▶ [BRIEF]
The records that follow are to be reproduced exactly. Any pictures in them are left out.

[Records excerpted from a collection]
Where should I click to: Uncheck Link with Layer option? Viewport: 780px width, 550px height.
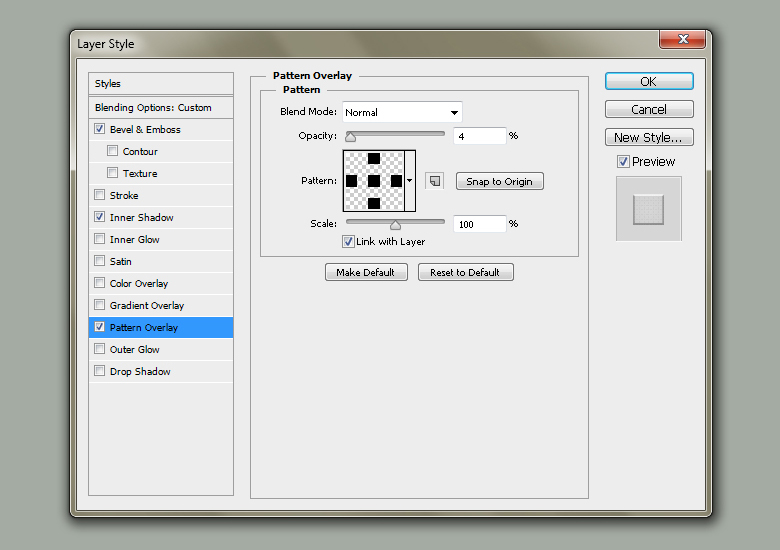(x=348, y=241)
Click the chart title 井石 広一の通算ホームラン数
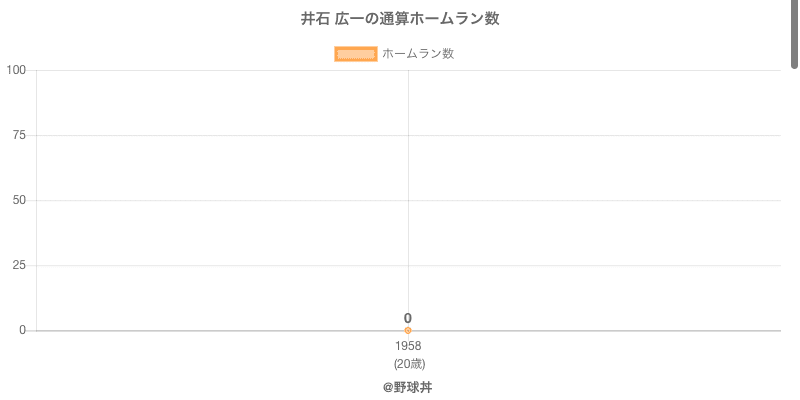Screen dimensions: 800x400 (400, 19)
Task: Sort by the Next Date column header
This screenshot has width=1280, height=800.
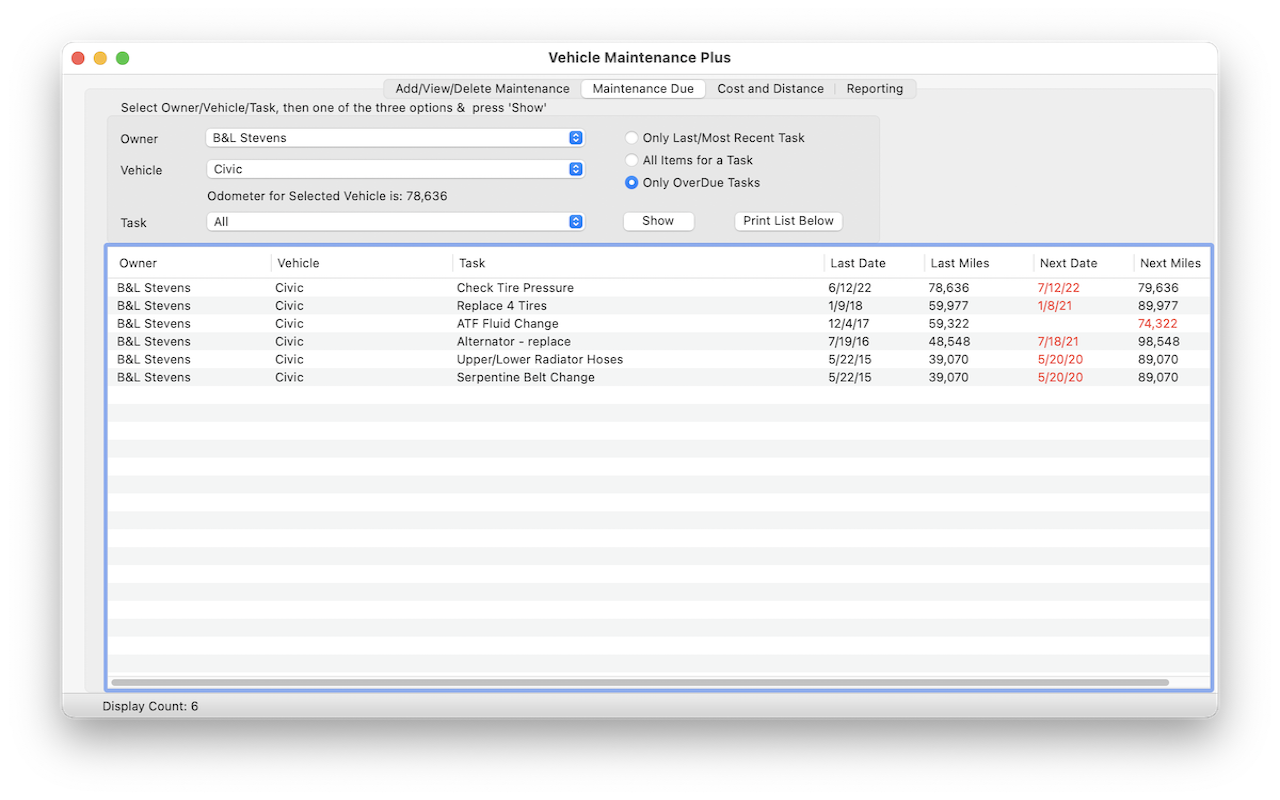Action: click(x=1068, y=264)
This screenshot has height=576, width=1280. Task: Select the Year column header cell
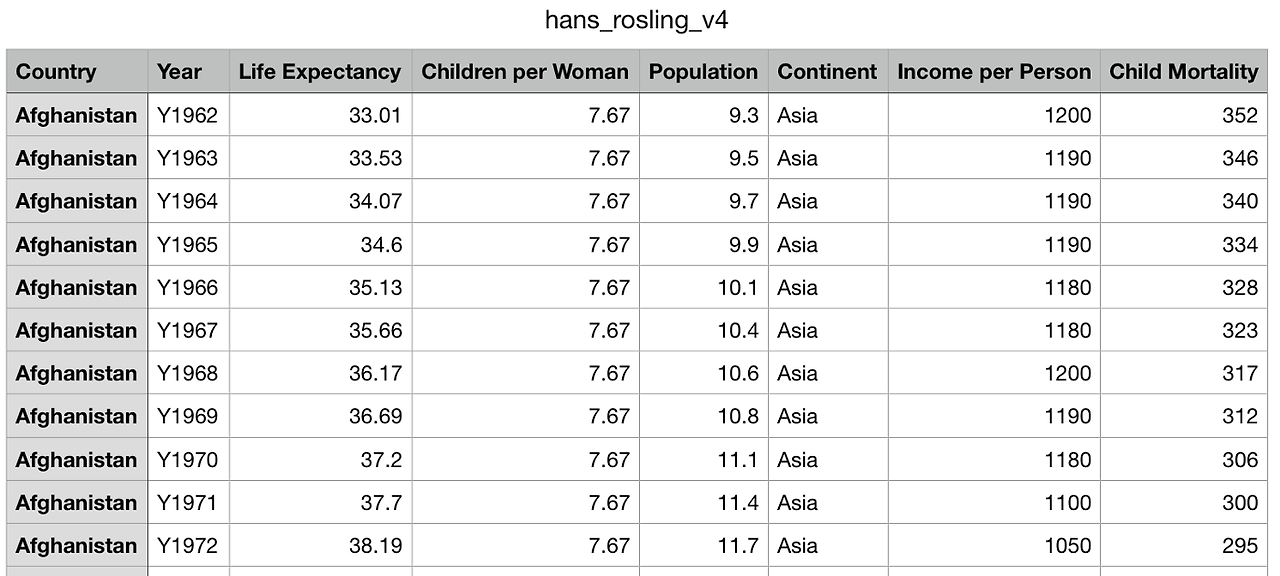pos(179,72)
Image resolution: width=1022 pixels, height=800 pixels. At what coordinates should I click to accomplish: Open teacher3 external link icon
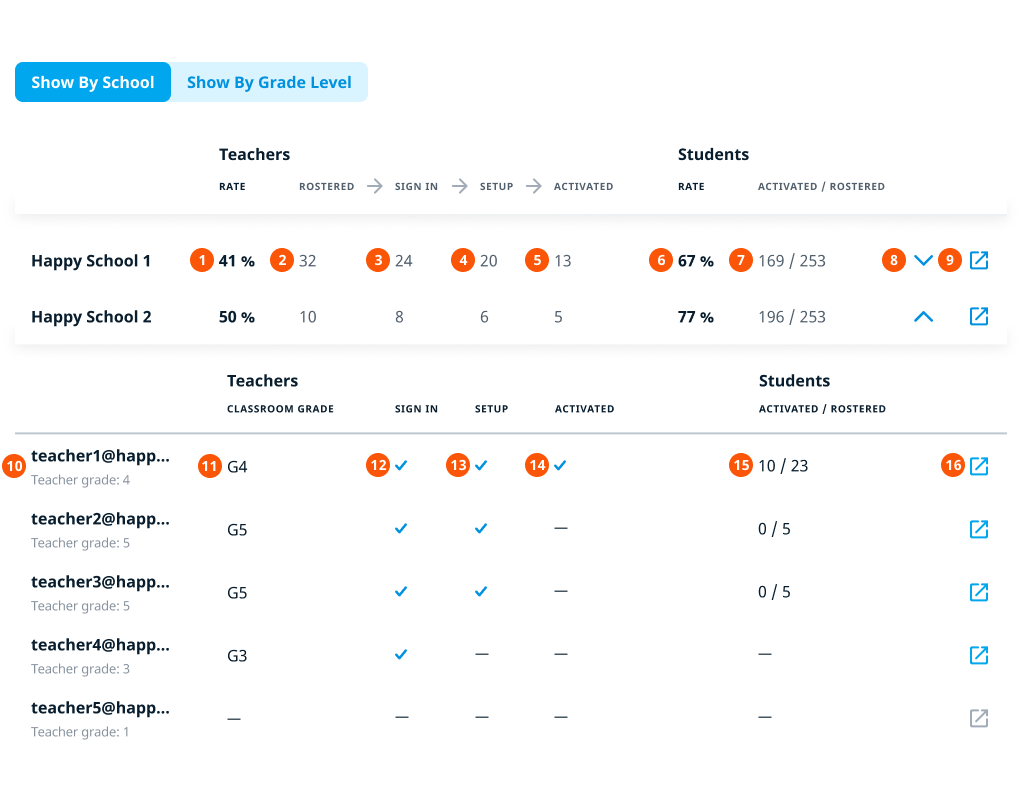coord(979,592)
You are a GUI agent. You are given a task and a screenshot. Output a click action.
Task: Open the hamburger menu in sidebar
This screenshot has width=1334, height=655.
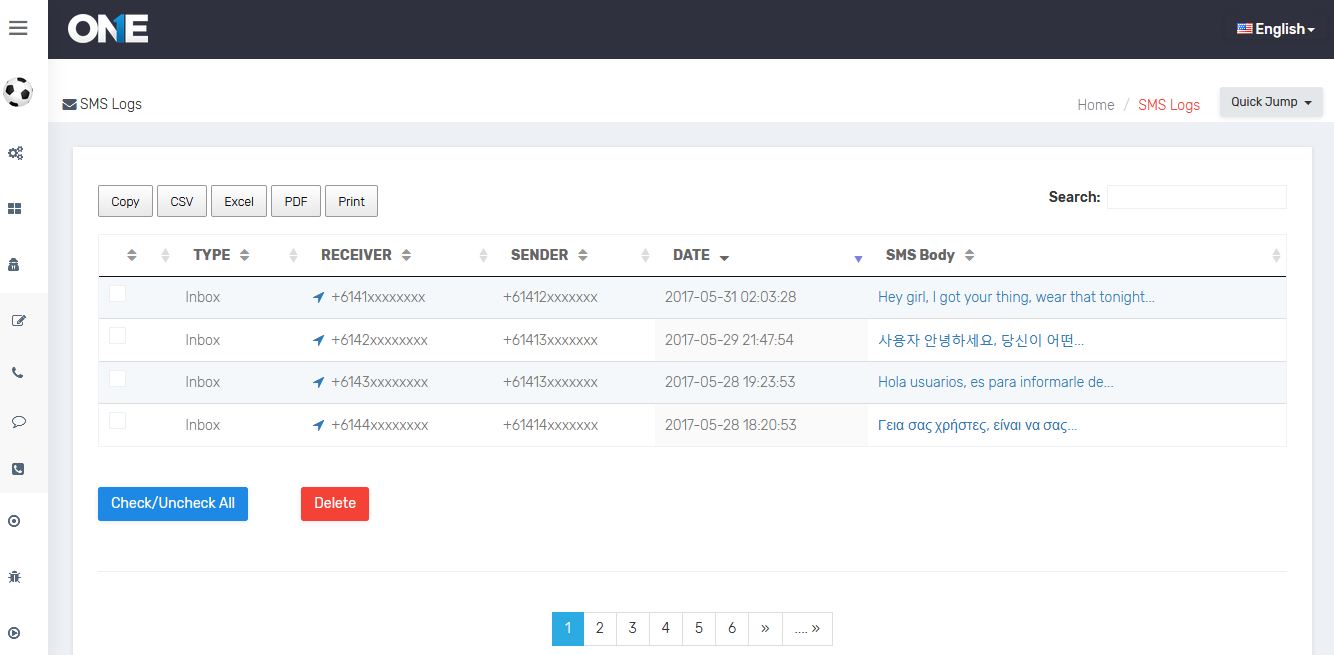(x=18, y=28)
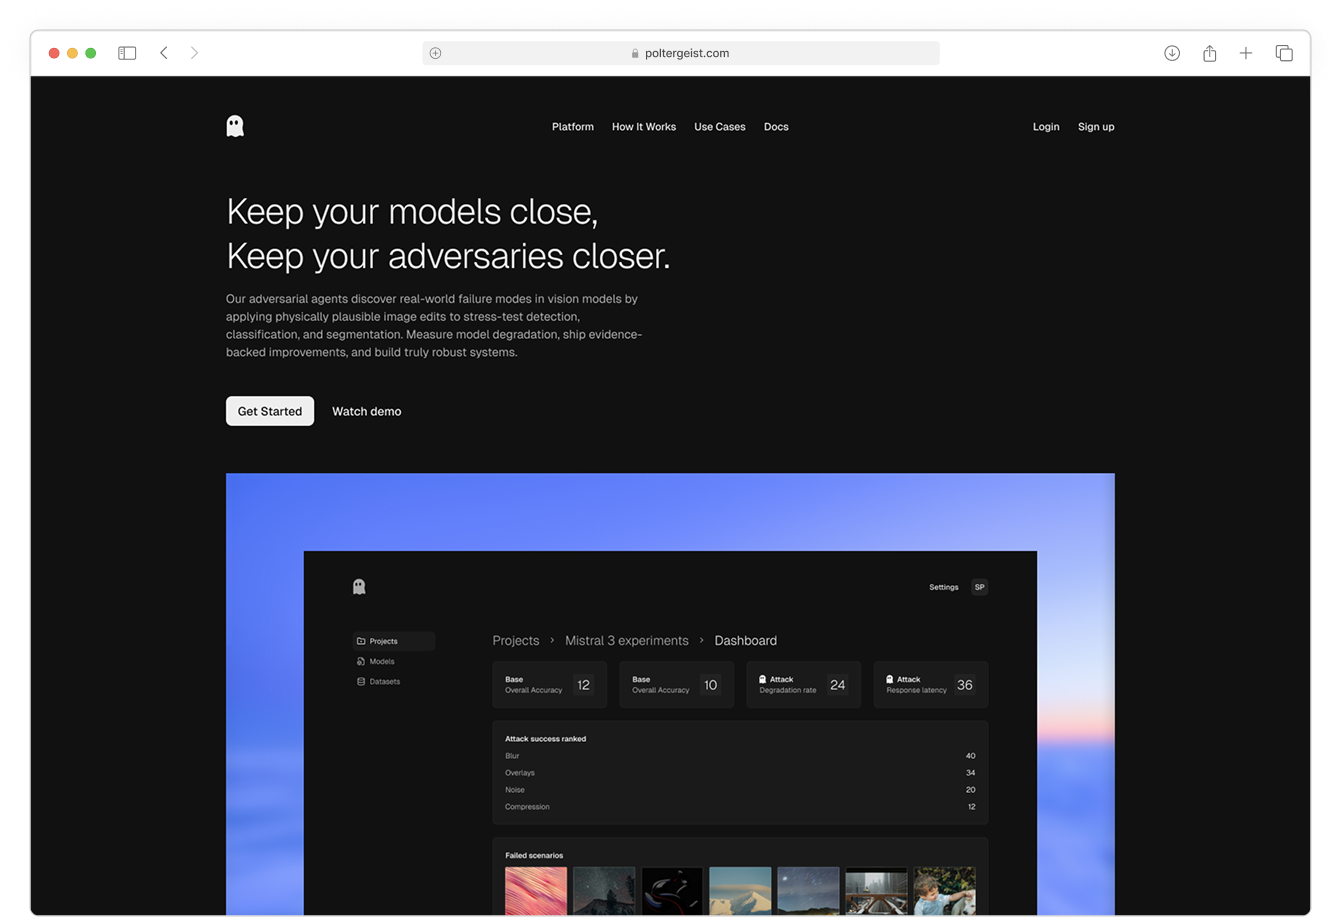Click the snowy mountain failed scenario thumbnail
This screenshot has height=917, width=1341.
pyautogui.click(x=740, y=890)
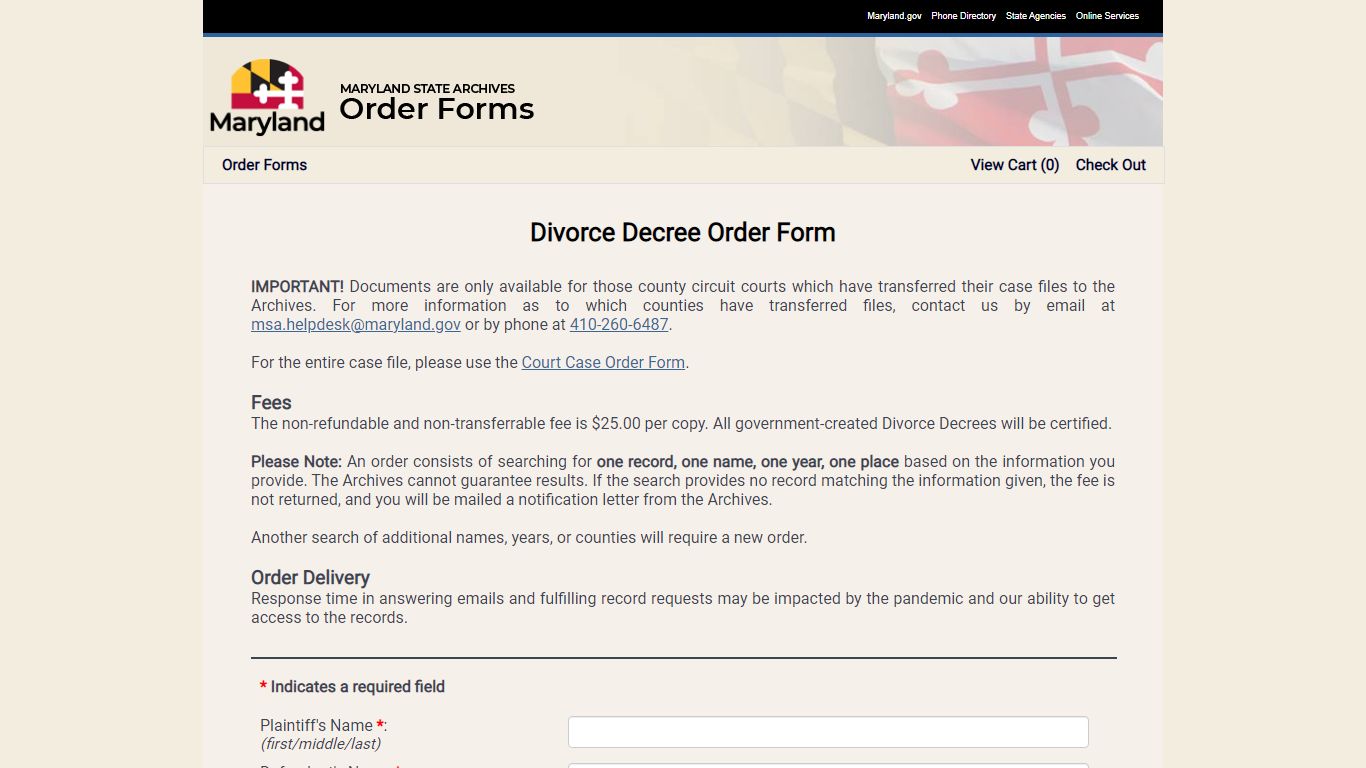Focus the Plaintiff's Name text field
This screenshot has width=1366, height=768.
point(828,732)
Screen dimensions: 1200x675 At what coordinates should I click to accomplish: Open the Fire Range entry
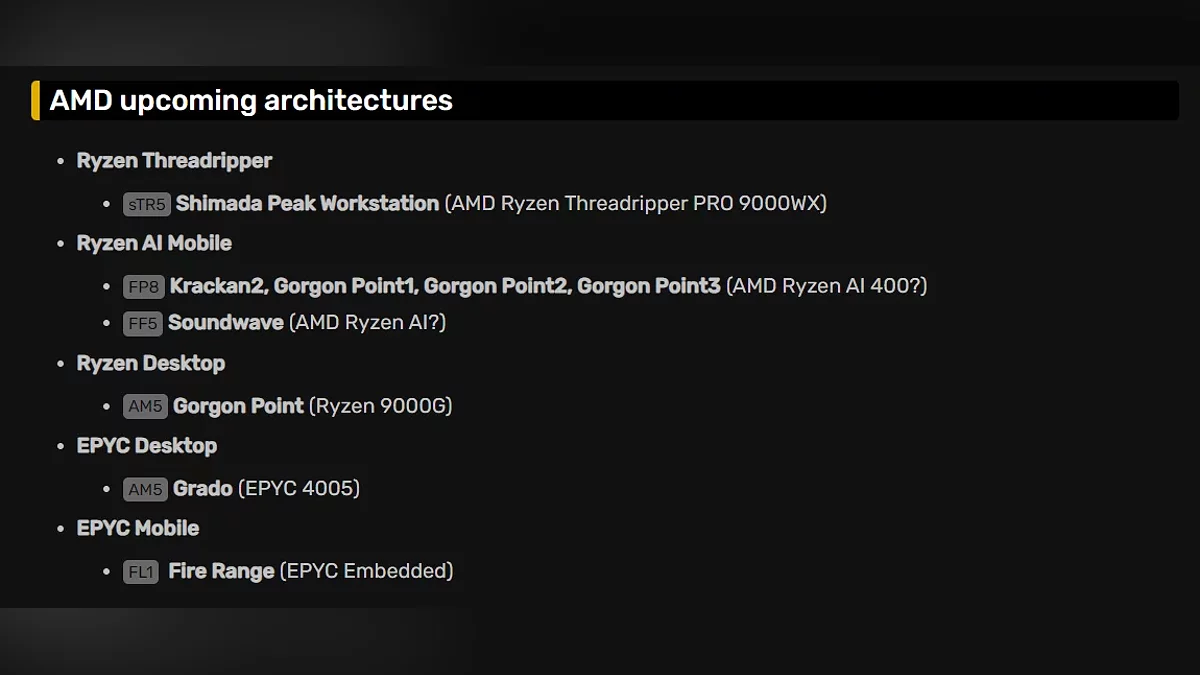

▶ [SOLUTION FOR THIS EXERCISE]
Where should I click to: Uncheck Link with Layer option? Viewport: 780px width, 550px height.
(x=348, y=241)
Click the chart title 井石 広一の通算ホームラン数
Screen dimensions: 800x400 (400, 19)
Task: Sort by the Next Date column header
This screenshot has width=1280, height=800.
Action: click(x=1068, y=264)
This screenshot has height=576, width=1280. Task: Select the Year column header cell
pos(179,72)
Image resolution: width=1022 pixels, height=800 pixels. At what coordinates should I click to accomplish: Open teacher3 external link icon
coord(979,592)
You are a GUI agent. You are given a task and a screenshot. Output a click action.
Task: Open the hamburger menu in sidebar
This screenshot has width=1334, height=655.
(x=18, y=28)
Click the snowy mountain failed scenario thumbnail
This screenshot has height=917, width=1341.
pyautogui.click(x=740, y=890)
Focus the Plaintiff's Name text field
This screenshot has width=1366, height=768.
point(828,732)
Screen dimensions: 1200x675 At what coordinates should I click to accomplish: Open the Fire Range entry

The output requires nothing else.